Tuesday, November 06, 2007

Monday, November 05, 2007

Done!

i finished dis sem...n i'm happy! thank God for helpin me pass! at least the hardest, meanest *** subject dat i failed last yr!

i'm lookin forward to National Training Event dis comin December before i head home.. its not dat i dun wanna come home earlier...but i think i could be more prodcutive here n also...i'm tired of the way pple keep askin mi hows Australia? how long more till graduation? a bit sian realli..

n i realli enjoy bein able to meet Matt on Tuesdays for one-to-one bible study, Tim Lai on Wednesdays, Dene on Thursdays and now Tim Wong dis Fri.. a little slice of heaven is being able to meet pple who love God and His Word and discuss the Bible..n relate it to our lives...

hmmm..wat shd i do wif my spare time between now n NTE? visit frens in Melbourne? possibly... am spending a lot of time watchin movies on You-tube n Crunchy Roll since handing in my last assignment last Thursday..saw the bizarre creature called the Liger and Zorse or hebra...n been watching (rewatching rather) Strawberry on the Shortcake...saw it a long time ago when i was 17..but now i think its quite dumb n the morals/ethics are so questionable.. like the Teenage Textbook it relates to teenage/early adult relationships but it gets stupid as u look at it when older...

but i'm reminded by the angst and bitter sweet emotions involved in first love.. n the tragedy of that first break up for the most stupid of reasons..but lets see wat can i not forget about you? the first time i held your hand on the train... the first time i placed my arm around you...the first time i told you how much i liked you...the first movie we watched together as a couple...

i do miss you even after all this time..n i wish i could take back all my stupidity and foolishness...i 'll never forget you...

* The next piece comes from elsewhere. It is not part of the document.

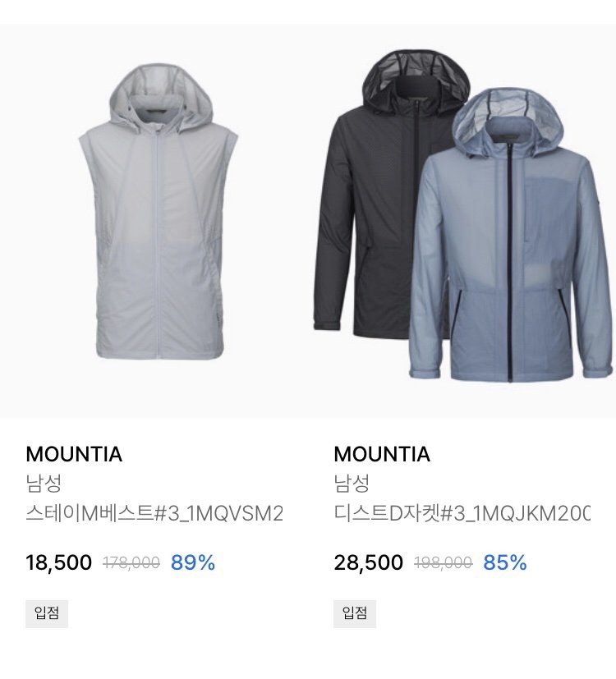Select the 남성 label under right product

352,484
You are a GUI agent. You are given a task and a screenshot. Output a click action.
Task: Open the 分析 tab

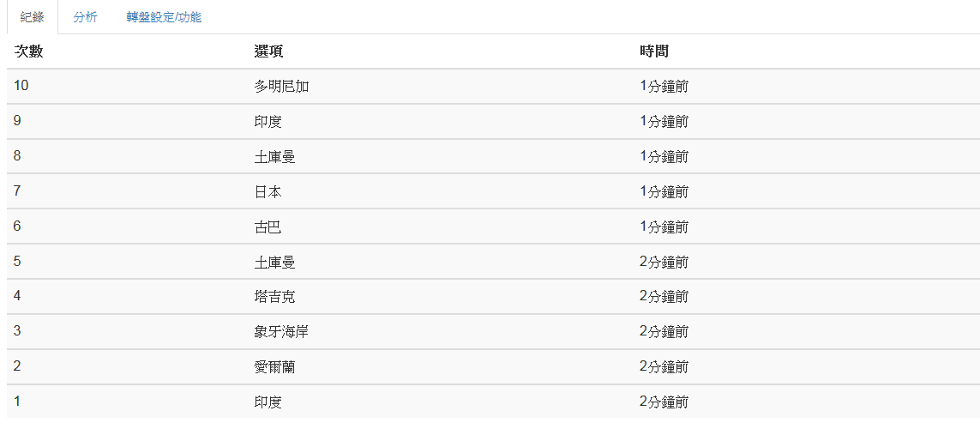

Wednesday, October 03, 2007

Suprematist Art







i like suprematist art...very abstract n transcendin..a bit tortured n violent...unstable is the word...Kazimir Malevich was a revolutionary Soviet artist la...so its quite leftist ah...but if u noe mi, i'm a bit left-inclined....SD inspired n labour all that stuff...

the ultimate paintin (in terms of meaningless, abstract, no-objective) is white on white at the very top..but i like it...when i feel troubled or disturbed, i look at such abstract paintins and it kinda soothes mi...mayb i'm a bit psycho...but den again...aren't we all a little bit weird in our own ways?

dis is art...i like it...nex time shd try doin some of my own...really v sian of the super-representational style taught here in archi man...tree must hav leaves n branches n trunk n be brown n green...damn bloody borin can...cannot stand oredi....

pls gimme some abstract art man...anyway, most buildins pple build also look like 3-d abstract squares wat...dun believe just look at ur HDB flat la...but dat one is super un-original...copy cat also can ah? Design HDB flat here will fail one lei...

Are you a pilgrim, brother?

Brethren of the House of St Andrews, if u are within the diaspora down under Oz,n if u are returnin this year, n assuming u know mi, we should meet...

hav not seen many of u since, forever...wat r u up to now? does all go well with u? how hav the span of these years affected u? good or bad? do let mi noe...

Monday, October 01, 2007

What God wants of the Women


i'm in the mood for some 4 b 2s tonight so lets have some fun...boy am i gonna take great pleasure in this..

they keep sayin What Women Want in that famous Mel Gibson show.. well...i think that like all secular movies...they skew the picture n present relationships and gender differences in a really pathetic way...Phil Jensen would just call it stupid attempts at portraying life as the sum of what you eat and what you drink and what you wear, when all you're doin is invent little games to entertain as we stand in a crematorium queue..

but really, have you ever thought wat God really wants of women? esp if you dare call yourself a christian, do you ever think of wat God wants for you rather than what you want for urself? or are you just bein self-centred?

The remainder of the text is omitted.